I use a battery pack with my Zoom Q2N video recorder.
Can last for hours.


----------



## Sunny1433 (Nov 23, 2018)

laristotle said:


> I use a battery pack with my Zoom Q2N video recorder.
> Can last for hours.
> View attachment 380348


Oh yeah, I used to have one of those! But I sold it since my partner's dad gave us his spare DSLR as a present  Those are super handy recorders though. I'm thinking I might do a vlog like video of the gig.


----------



## Robert1950 (Jan 21, 2006)

I see the Airline is leading a FAR better life then when I had it


----------



## greco (Jul 15, 2007)

ENJOY your gig!


----------



## Sunny1433 (Nov 23, 2018)

Robert1950 said:


> I see the Airline is leading a FAR better life then when I had it


Thank you so much! I'm ready loving it and it's been such an awesome songwriting tool in baritone tuning 😄


----------



## Sunny1433 (Nov 23, 2018)

greco said:


> ENJOY your gig!


Thank you! 😁


----------



## StratCat (Dec 30, 2013)

Best of luck.

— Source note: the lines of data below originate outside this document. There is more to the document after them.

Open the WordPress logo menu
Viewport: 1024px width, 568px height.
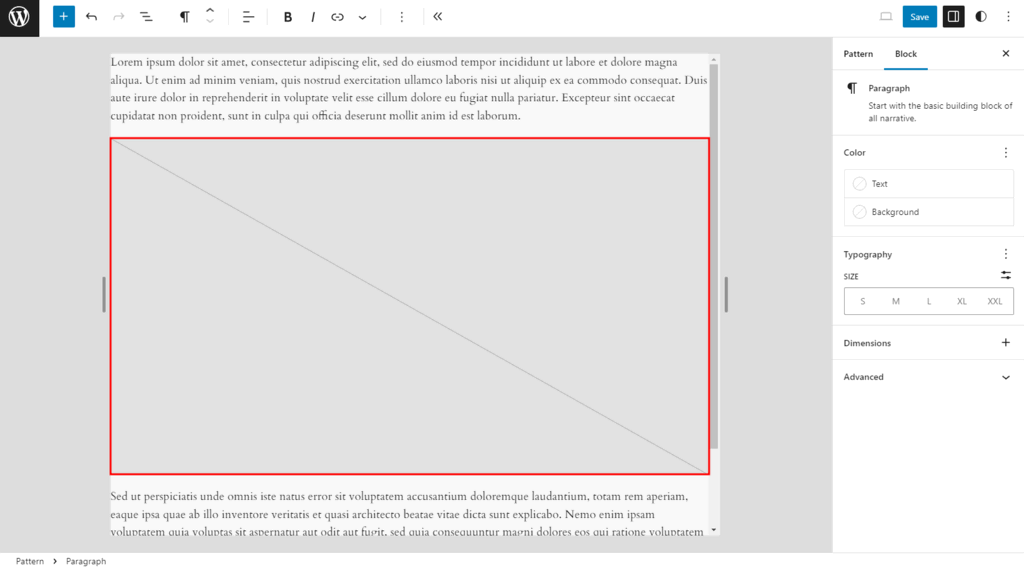pyautogui.click(x=20, y=18)
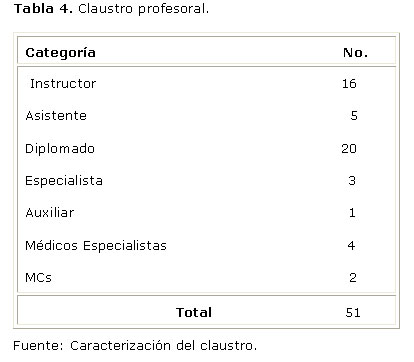Select the 'Categoría' column header
Image resolution: width=414 pixels, height=362 pixels.
click(61, 53)
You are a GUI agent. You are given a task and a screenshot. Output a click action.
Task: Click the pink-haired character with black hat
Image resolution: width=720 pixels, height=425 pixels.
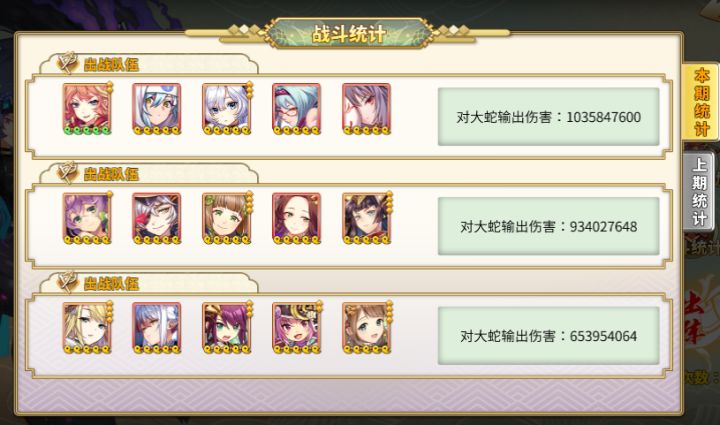tap(297, 328)
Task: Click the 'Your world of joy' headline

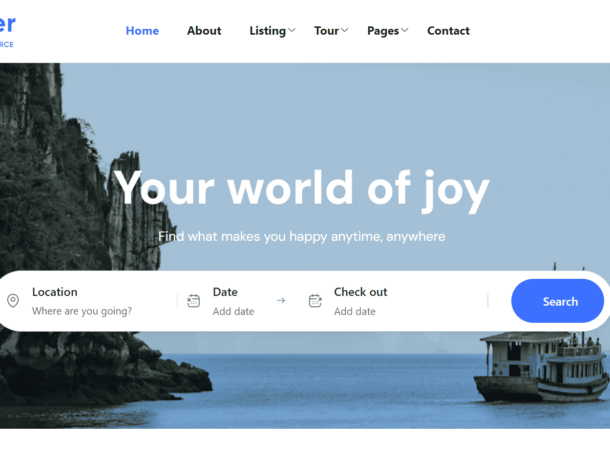Action: [301, 189]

I’ll bet some interesting sonic landscapes are forthcoming looking at that cool collection of pedals. I’ll check out the videos when you post them.


----------



## Sunny1433 (Nov 23, 2018)

StratCat said:


> Best of luck. I’ll bet some interesting sonic landscapes are forthcoming looking at that cool collection of pedals. I’ll check out the videos when you post them.


Thank you!  Yeah, I'm definitely gonna try and keep it interesting and this set up definitely gives me the leverage to do that


----------



## Sunny1433 (Nov 23, 2018)

Happening Tonight!


----------



## bw66 (Dec 17, 2009)

Have fun!


----------



## Sunny1433 (Nov 23, 2018)

bw66 said:


> Have fun!


Thank you 😄


----------



## Wardo (Feb 5, 2010)

Take an umbrella.


----------



## Verne (Dec 29, 2018)

I hope the weather isn't like London is right now. Very windy and very rainy. Nights like this keep people home. Have a great show just the same. Be nice just getting back out I wager.


----------



## Sunny1433 (Nov 23, 2018)

Wardo said:


> Take an umbrella.


Hahaha yeap! We've got two at the ready! Glad this in an indoor show.


----------



## Sunny1433 (Nov 23, 2018)

Verne said:


> I hope the weather isn't like London is right now. Very windy and very rainy. Nights like this keep people home. Have a great show just the same. Be nice just getting back out I wager.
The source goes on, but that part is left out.